Присев на пень, прислушался, не поют ли где поблизости глухари. Кругом стояла тишина. Мысли понемногу возвращались к его жизненному перепутью. Честно говоря, его всегда тянуло к усидчивой работе. То ли дело было в Берлине, где он писал об австро-марксистах, а Сандрик о германских социал-демократах…
Размышления прервал дальний выстрел. Словно какой-то великан кашлянул, и его вздох, шурша по вершинам деревьев, донесся со стороны, куда ночью ушел Мечислав. Костя встал с пенька и двинулся было в том направлении, как вдруг услышал позади себя скирканье — звук, каким глухари подают друг другу знак об опасности, — и обернулся. «Дозорный» глухарь сидел, по-видимому, на ближайшей густой сосне, ветви которой сплелись с ветвями ели. Обошел эту пару деревьев с ружьем наготове; скирканье повторилось почти над его головой. Должно быть, это молодой петушок был, «старик» не позволил бы себе такой неосторожности. Тревога еще раз прозвучала; можно было постучать по стволу, спугнуть и ударить птицу влет, но Костя вспомнил вчерашний Мечиков рассказ об охотниках-варварах и, улыбнувшись, решил оставить хитрющую птицу в покое. Одного добытого глухаря достаточно.
Солнце всходило, ток кончался, и он побрел к условленному месту на перекрестке просеков, где Мечик, сняв пиджак и набрав чистого снега в котелок, кипятил воду для заварки чая. На снегу лежал убитый им глухарь; рядом с ним Костя положил и свою сетку.
Выслушав его рассказ про «черную кошку», Мечислав сказал:
— Надо было стрелять. Это росомаха, она в этих краях живет. Вреднейший зверек, на глухарей охотится, не щадит ни птенцов, ни самок. И мех у нее с зимы еще добротный.

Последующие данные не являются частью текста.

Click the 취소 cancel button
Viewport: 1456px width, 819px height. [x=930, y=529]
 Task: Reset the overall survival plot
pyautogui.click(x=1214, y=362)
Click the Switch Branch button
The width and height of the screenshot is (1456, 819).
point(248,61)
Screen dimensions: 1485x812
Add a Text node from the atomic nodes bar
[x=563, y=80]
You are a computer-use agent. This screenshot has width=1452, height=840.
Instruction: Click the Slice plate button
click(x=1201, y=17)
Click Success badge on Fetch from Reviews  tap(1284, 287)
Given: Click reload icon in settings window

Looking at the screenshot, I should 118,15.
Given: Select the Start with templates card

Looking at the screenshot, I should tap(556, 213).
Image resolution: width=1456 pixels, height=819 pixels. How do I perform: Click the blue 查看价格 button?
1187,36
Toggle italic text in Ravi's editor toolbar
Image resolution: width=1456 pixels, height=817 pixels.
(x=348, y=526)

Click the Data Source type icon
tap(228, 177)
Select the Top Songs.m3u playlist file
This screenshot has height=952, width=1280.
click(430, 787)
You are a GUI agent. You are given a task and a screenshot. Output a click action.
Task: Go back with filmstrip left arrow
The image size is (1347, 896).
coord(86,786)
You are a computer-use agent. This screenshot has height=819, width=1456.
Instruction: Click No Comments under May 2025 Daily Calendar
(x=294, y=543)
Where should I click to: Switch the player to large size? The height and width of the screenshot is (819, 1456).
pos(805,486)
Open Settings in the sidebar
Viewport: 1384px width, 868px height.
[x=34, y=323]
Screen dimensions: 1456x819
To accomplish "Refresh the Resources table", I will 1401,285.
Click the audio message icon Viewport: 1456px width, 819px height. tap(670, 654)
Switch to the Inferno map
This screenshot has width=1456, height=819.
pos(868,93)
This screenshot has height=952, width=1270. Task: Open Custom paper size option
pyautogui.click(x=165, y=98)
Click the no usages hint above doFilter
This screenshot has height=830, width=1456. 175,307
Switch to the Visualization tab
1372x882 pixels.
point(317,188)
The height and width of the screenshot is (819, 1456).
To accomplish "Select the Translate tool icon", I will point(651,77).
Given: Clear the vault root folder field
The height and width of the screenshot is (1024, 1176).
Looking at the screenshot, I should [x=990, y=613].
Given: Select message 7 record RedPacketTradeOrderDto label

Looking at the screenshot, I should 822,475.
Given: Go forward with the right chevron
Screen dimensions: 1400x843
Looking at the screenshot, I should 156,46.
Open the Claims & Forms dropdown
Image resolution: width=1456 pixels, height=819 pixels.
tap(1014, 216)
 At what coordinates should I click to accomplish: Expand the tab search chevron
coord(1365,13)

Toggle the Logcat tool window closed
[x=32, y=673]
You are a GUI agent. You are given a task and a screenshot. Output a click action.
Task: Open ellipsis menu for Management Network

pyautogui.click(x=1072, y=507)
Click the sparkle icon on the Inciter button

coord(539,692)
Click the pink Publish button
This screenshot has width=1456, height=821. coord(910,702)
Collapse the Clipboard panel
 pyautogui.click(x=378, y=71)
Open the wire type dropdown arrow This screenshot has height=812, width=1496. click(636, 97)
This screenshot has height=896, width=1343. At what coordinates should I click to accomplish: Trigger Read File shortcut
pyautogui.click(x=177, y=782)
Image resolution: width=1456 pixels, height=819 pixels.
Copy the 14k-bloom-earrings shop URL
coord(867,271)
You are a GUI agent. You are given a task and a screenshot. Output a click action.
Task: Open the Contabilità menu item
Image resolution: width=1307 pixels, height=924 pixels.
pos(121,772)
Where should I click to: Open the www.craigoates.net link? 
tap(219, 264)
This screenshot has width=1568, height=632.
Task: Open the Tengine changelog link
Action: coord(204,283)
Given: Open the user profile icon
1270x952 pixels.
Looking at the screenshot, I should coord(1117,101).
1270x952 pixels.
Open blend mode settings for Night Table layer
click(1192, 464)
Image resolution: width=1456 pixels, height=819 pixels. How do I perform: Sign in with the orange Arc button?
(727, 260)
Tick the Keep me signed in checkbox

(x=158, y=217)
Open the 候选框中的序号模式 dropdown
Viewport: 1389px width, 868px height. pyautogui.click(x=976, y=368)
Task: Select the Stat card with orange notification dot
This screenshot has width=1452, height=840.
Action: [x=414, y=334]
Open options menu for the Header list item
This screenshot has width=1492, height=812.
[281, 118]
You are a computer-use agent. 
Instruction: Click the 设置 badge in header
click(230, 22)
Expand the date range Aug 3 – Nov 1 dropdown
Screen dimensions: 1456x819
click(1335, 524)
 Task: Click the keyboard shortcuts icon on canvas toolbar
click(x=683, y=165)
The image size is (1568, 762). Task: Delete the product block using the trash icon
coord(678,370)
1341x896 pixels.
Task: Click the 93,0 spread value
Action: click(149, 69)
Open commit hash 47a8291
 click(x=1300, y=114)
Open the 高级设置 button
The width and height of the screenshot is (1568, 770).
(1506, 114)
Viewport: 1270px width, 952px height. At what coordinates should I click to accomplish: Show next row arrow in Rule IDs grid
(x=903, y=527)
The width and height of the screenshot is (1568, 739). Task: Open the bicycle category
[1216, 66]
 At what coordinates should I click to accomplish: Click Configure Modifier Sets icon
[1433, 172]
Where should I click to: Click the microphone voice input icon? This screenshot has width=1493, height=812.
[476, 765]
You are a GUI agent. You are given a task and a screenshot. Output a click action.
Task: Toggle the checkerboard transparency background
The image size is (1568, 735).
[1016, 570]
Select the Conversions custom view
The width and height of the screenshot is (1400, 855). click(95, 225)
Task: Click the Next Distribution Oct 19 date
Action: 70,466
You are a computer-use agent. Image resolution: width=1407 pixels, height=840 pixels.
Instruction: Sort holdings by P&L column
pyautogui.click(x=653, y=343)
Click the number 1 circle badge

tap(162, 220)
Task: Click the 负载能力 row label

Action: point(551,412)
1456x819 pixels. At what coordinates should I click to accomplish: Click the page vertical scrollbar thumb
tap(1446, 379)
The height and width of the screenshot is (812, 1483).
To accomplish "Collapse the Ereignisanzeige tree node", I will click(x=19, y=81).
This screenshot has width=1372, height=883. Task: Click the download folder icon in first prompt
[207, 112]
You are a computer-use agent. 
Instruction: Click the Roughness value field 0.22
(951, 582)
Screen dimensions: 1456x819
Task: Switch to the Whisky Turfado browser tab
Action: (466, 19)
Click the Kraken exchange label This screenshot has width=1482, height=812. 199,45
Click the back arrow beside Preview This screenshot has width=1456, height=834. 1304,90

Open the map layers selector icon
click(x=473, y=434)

Покликали Сандрика и немного погодя заметили его длинную фигуру с ружьем за плечами. Он издали шел к ним прямиком по снежной целине вместо того, чтобы выйти на протоптанную дорогу, по просеку. Увидя их, сдернул с головы ушанку и замахал ею, другой рукой откидывая со лба волосы.
— Ну как? — закричал ему Мечик и, подмигнув Косте, прикрыл глухарей своим пиджаком.
— Прекрасно! — бодро отвечал Флёнушкин. — Глухаря видел собственными глазами.
— Что же не убил?
— Пускай себе живет и размножается!..
Глухарь, по его словам, только что, на его глазах, протянул над лесом, когда ружье у него было за плечами. Подойдя к костру, он снял теплую куртку и уселся на нее, спиной к жаркому весеннему солнцу.
— Пошел я давеча, куда вы мне указали. Сотни шагов не прошел, вижу — на сосне глухарка. На светлом небе выделяется, шею кверху держит. Стой, думаю, значит, и глухарь где-то поблизости. Сел под дерево, жду. Гляжу — а в другой стороне глухарь на суку крылья растопырил, ну точно как у тебя в кабинете, Костя, чучело. Сейчас, думаю, запоет. Сидел, сидел, а тут вдруг ветерок подул, смотрю — у моей глухарки голова отдельно болтается, хвост отдельно…
Его слушатели захохотали.
— И глухаря не найду: не могу понять, какие ветки я за него принял?.. Постойте, вы во что-то стреляли, где же ваша добыча?